Irish 10-year bond yields climbed 89 basis points, or 0.89 percentage point, to 12.43% yesterday after falling since June 27, while the yield on two-year notes jumped above 15% for the first time after Portugal lost its investment- grade rating at Moody’s Investors Service. Representatives from the European Central Bank, International Monetary Fund and European Commission are in Dublin for the quarterly review of Ireland’s €85 billion bailout agreement reached in November.
Consumers are now saving and repaying debt amid concerns about future increases in interest payments on mortgages that may be bigger than the value of their homes. Ireland’s savings rate rose to 13% last year from 3.6% in 2007, according to Goodbody Stockbrokers in Dublin.

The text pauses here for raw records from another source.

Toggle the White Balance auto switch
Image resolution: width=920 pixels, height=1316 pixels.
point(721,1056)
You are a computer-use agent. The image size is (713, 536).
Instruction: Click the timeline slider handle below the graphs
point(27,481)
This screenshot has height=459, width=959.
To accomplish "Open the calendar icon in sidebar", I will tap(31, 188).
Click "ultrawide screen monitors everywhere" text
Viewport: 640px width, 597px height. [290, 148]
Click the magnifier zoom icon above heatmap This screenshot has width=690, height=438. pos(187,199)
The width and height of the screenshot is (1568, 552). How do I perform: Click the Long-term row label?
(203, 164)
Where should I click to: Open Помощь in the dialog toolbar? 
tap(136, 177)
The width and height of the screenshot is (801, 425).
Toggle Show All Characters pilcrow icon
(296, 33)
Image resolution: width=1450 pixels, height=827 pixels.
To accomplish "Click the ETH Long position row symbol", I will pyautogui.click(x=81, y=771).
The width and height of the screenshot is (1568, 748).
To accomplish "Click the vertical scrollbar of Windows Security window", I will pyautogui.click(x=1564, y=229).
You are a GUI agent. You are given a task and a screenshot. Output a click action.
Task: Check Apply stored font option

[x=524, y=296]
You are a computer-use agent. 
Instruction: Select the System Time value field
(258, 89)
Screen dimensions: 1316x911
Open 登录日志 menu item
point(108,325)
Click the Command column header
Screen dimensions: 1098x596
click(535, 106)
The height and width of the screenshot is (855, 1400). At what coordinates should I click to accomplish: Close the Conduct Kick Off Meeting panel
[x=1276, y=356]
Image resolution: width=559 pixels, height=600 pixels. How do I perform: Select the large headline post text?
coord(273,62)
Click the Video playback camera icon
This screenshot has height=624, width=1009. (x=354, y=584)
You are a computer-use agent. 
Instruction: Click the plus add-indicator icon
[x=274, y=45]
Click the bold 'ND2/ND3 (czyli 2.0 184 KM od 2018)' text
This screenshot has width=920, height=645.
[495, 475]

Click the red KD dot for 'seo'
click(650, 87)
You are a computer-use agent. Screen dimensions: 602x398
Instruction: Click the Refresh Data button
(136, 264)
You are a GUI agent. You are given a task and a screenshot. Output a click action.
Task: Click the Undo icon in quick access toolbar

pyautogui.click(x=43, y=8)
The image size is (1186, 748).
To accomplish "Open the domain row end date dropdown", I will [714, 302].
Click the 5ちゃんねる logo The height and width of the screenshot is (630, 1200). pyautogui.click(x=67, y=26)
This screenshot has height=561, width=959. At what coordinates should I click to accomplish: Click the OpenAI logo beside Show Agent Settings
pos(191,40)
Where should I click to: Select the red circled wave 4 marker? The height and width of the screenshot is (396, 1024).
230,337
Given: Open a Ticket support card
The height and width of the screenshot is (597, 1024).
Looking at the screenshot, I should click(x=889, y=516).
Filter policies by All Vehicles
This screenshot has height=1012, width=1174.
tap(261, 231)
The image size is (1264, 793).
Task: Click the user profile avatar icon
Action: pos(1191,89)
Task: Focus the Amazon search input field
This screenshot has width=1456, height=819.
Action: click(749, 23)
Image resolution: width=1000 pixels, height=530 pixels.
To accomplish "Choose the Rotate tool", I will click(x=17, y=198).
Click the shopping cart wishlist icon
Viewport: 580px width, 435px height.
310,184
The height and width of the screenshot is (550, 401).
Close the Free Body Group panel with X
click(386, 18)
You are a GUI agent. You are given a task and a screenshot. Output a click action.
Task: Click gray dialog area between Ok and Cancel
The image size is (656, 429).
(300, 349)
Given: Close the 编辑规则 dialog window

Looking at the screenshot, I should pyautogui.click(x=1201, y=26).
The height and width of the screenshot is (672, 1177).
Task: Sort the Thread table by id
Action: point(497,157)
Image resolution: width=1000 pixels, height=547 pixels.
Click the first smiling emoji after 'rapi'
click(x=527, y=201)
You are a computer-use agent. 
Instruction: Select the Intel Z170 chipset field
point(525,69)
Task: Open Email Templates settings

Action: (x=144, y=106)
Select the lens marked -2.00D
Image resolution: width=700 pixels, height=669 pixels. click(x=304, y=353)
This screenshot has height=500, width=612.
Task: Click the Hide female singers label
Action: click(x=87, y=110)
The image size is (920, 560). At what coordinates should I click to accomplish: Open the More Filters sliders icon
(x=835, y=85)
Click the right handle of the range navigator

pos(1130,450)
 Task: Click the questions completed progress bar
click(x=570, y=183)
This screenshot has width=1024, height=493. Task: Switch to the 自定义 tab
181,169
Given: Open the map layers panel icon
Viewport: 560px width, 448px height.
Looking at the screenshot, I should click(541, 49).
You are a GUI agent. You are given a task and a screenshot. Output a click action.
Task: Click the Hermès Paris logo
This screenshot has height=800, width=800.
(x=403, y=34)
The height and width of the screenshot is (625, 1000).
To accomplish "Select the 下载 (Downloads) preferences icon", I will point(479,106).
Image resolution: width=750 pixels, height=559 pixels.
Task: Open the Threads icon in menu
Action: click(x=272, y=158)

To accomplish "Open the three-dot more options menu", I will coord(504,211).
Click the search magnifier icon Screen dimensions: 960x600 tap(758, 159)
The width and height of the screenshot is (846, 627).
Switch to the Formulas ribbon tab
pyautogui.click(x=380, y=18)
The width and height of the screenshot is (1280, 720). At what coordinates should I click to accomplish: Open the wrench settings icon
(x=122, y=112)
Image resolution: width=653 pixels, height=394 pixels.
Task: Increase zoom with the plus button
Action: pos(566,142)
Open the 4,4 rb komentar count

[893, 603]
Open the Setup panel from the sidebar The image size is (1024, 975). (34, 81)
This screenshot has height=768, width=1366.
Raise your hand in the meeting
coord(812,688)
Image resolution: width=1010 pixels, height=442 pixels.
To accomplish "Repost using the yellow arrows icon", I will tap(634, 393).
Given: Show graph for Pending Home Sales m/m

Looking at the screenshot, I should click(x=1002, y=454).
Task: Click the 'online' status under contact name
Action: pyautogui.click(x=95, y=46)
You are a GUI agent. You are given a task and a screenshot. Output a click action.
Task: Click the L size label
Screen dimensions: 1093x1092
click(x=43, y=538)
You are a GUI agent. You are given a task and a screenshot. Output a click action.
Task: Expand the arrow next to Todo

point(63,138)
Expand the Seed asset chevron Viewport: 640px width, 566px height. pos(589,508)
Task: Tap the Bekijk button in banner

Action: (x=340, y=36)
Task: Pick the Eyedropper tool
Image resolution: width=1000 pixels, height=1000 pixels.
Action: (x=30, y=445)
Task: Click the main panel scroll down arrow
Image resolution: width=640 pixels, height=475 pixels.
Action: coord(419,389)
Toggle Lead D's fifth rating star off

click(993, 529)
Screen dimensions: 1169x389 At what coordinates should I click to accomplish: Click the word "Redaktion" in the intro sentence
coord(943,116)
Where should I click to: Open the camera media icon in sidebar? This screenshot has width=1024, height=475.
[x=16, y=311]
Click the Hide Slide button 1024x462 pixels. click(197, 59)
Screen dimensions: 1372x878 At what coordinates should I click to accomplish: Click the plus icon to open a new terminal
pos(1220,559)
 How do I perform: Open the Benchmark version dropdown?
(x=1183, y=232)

Consumer spending is down 12% since peaking in the fourth quarter of 2007, based on figures from the national statistics office. In the euro region, consumer spending has returned to levels last seen before Lehman Brothers went bankrupt in 2008, said Hughes at KBC.
Speaking to reporters last month in Dublin, Noonan said it’s safe for people to spend again.
“He is talking through his hat,” Andrea Lambert, 28, a dental technician, said outside the St. Stephen’s Green shopping centre in Dublin. “People don’t have more money to spend. Our wages are being hit, prices are going up, and people don’t have the disposable income.”
Tax increases and welfare cuts are costing households about €1,200 a year on average, Hughes said. That may rise as the Government has pledged to reduce the deficit by about €4 billion in 2012, in part by introducing levies on real estate and water use.
Borrowing costs also may climb, with analysts surveyed by Bloomberg predicting the European Central Bank will raise its key rate to 1.75% by the end of 2011 from 1.25%.
“People were taking out 100% mortgages, and just paying back the interest,” Margaret O’Leary, 66, who owns a company with her husband hiring out cranes that was hurt by the economic collapse, said outside the Marks & Spencer on Grafton Street. “They forgot all the zeros at the end.”
At Brown Thomas, sales are up this year, though still down about 15% from the peak of 2007.
Stephen Sealey, managing director of Brown Thomas, said. “The unknown two years ago was much more ‘am I still going to have a job’. The unknown now is ‘why does what is happening to Greece affect us?’”
At the CHQ mall, located in the heart of the IFSC it’s hard to see any signs of recovery.
The 19th century warehouse, built as a tobacco and wine store, was converted into a mall in 2007. Thirteen of the 21 units are empty, with a tea shop, a children’s clothing shop and a shoe store among those that have exited. Louis Copeland is one of eight retailers left.
“We are probably selling about half of what we were selling in 2007,” said Copeland, whose best-selling brand is Canali-designed suits, which usually sell for €900 to €1,100. “You wouldn’t be selling the flash stuff. All the property developers and all that kind of business are gone.”
Just off Grafton Street outside Marks & Spencer, O’Neill is just enjoying feeling “liberated,” she said.
“I sat down and went through all my direct debits, and cut over €500 from what we pay over a year,” O’Neill said. “We got rid of the luxury life insurance policy because I said we can’t afford to spend that in a recession.”